> [Exercise objective] Begin at the line containing "[Pinterest] (323, 1235)" in the data below and go on through the line containing "[Facebook] (250, 1235)", repeating each line exactly; include both ends and no other line.

Records contained in a dataset:
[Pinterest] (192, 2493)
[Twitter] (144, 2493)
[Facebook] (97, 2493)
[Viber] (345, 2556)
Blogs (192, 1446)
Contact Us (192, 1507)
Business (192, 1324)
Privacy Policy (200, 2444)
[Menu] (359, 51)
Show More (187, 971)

--

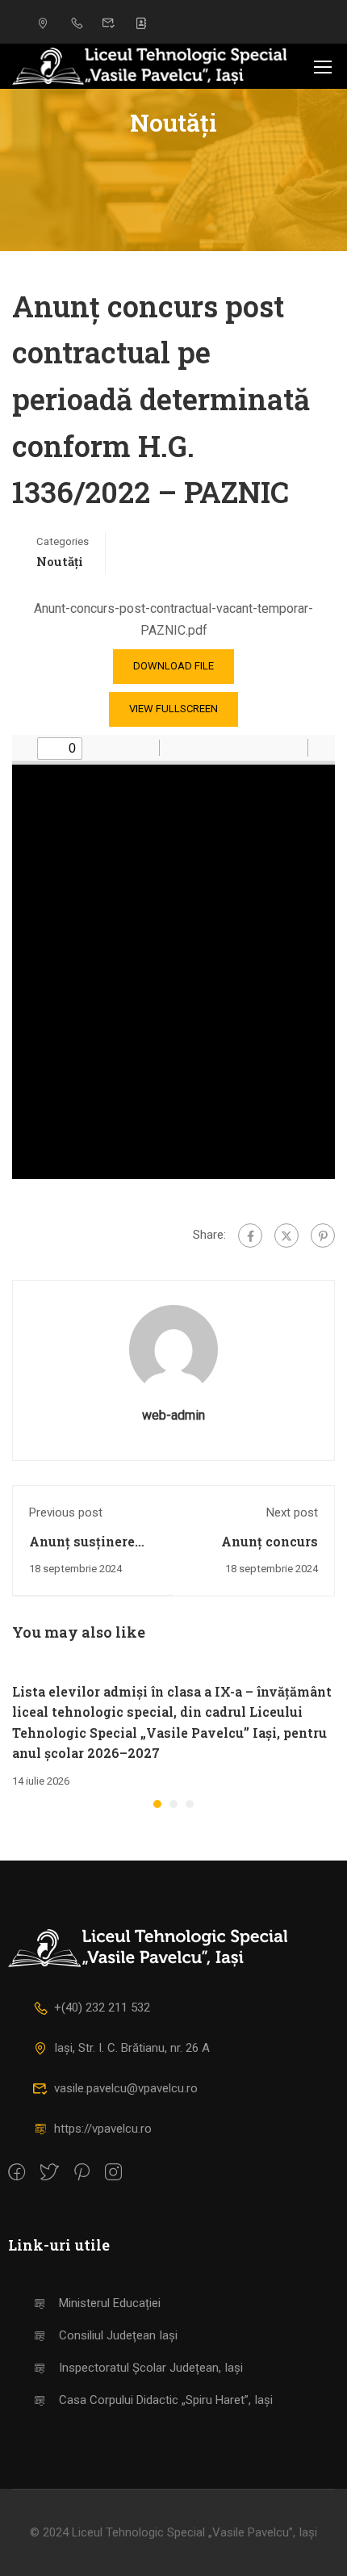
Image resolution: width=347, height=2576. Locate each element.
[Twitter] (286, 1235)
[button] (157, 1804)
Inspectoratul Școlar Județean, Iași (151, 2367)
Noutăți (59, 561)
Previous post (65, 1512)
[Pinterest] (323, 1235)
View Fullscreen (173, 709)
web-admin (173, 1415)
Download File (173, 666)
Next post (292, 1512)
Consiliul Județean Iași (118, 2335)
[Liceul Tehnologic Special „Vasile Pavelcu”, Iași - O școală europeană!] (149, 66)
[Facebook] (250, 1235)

> [Solution to this task]
[Pinterest] (323, 1235)
View Fullscreen (173, 709)
web-admin (173, 1415)
Download File (173, 666)
Next post (292, 1512)
Consiliul Județean Iași (118, 2335)
[Liceul Tehnologic Special „Vasile Pavelcu”, Iași - O școală europeană!] (149, 66)
[Facebook] (250, 1235)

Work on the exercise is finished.